■ SOURCE TEXT ■
++++++++++++++++++++

MANILA, Sept. 4 (Xinhua) -- Nearly 230,000 dengue cases were registered in the Philippines with over 950 deaths, a United Nations agency said on Wednesday.
The U.N. Office for the Coordination of Humanitarian Affairs (OCHA) said in a report that from Jan. 1 to Aug. 17, the Department of Health (DOH) of the Philippines has recorded a total of 229,736 dengue cases with 958 deaths.
The agency said the DOH recorded 110,970 dengue cases and 582 deaths during the same period in 2018.
Children aged five to nine years were the most affected with a total of 52,207 while males accounted for more than half of the cases with 120,258, according to the DOH.
OCHA is the part of the U.N. Secretariat responsible for bringing together humanitarian actors to ensure a coherent response to emergencies.
On Aug. 6, the Philippines declared the country’s outbreak of dengue to be a national epidemic to improve the response to the outbreak by allowing local governments to draw on a special quick response fund.
Dengue is a mosquito-borne viral infection found in tropical countries worldwide. It can cause joint pain, nausea, vomiting and a rash, and can cause breathing problems, hemorrhaging and organ failure in severe cases.

++++++++++++++++++++

■ SUPPLIED INFORMATION ■

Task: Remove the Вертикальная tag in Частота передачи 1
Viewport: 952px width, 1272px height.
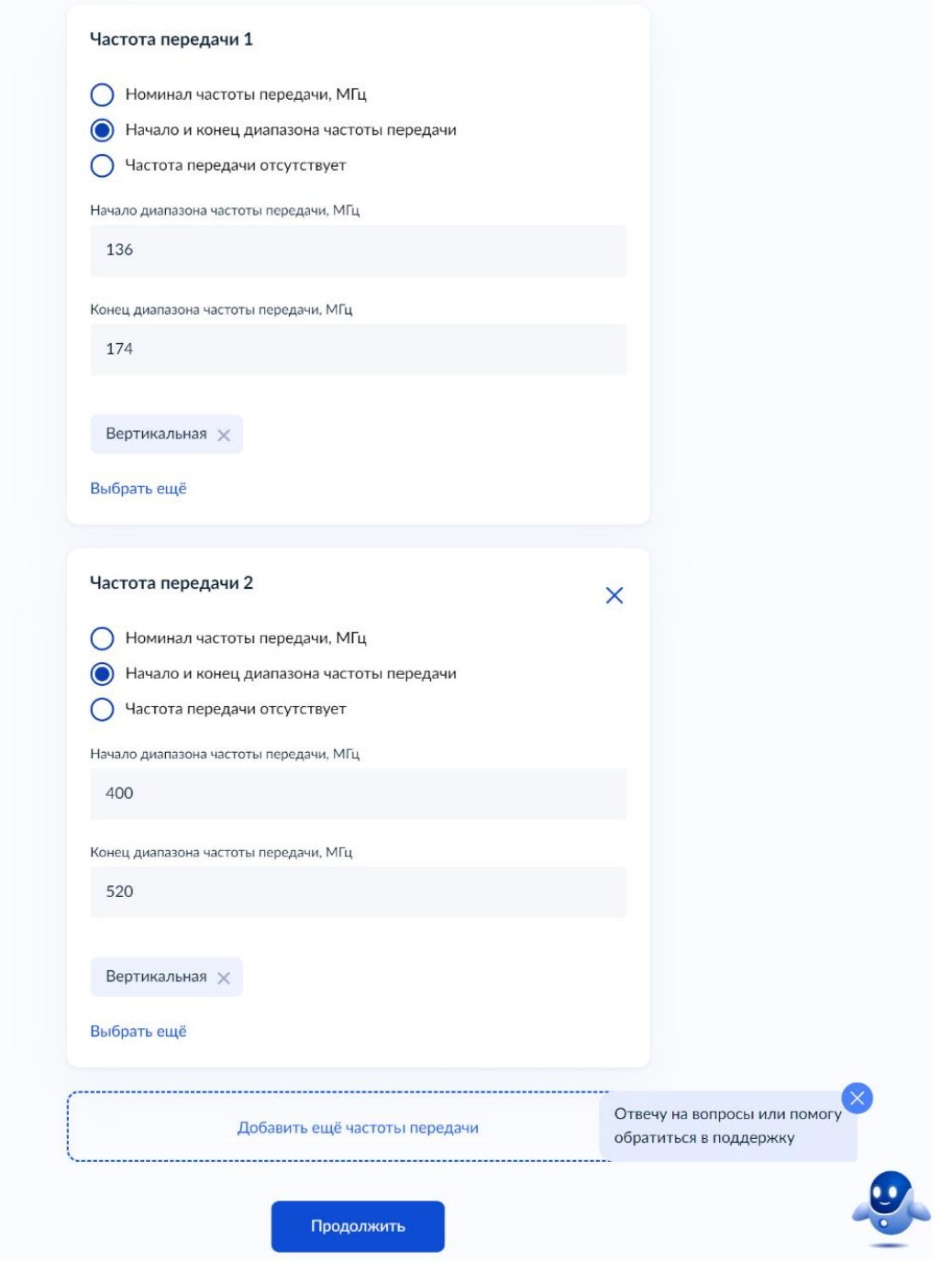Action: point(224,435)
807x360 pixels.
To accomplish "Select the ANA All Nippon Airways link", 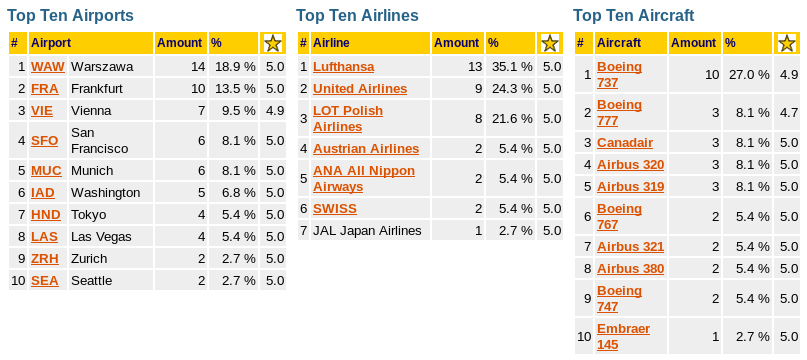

++++++++++++++++++++

■ PROBLEMS TO WORK ON ■
**1.** According to the dengue report, on what date did the Philippines declare its dengue outbreak a national epidemic?
**2.** Write out everything in the dengue report from "MANILA, Sept. 4" down to "response to emergencies.", word for word.

■ RESPONSES PER TASK ■
**1.** Aug. 6

**2.**
MANILA, Sept. 4 (Xinhua) -- Nearly 230,000 dengue cases were registered in the Philippines with over 950 deaths, a United Nations agency said on Wednesday.
The U.N. Office for the Coordination of Humanitarian Affairs (OCHA) said in a report that from Jan. 1 to Aug. 17, the Department of Health (DOH) of the Philippines has recorded a total of 229,736 dengue cases with 958 deaths.
The agency said the DOH recorded 110,970 dengue cases and 582 deaths during the same period in 2018.
Children aged five to nine years were the most affected with a total of 52,207 while males accounted for more than half of the cases with 120,258, according to the DOH.
OCHA is the part of the U.N. Secretariat responsible for bringing together humanitarian actors to ensure a coherent response to emergencies.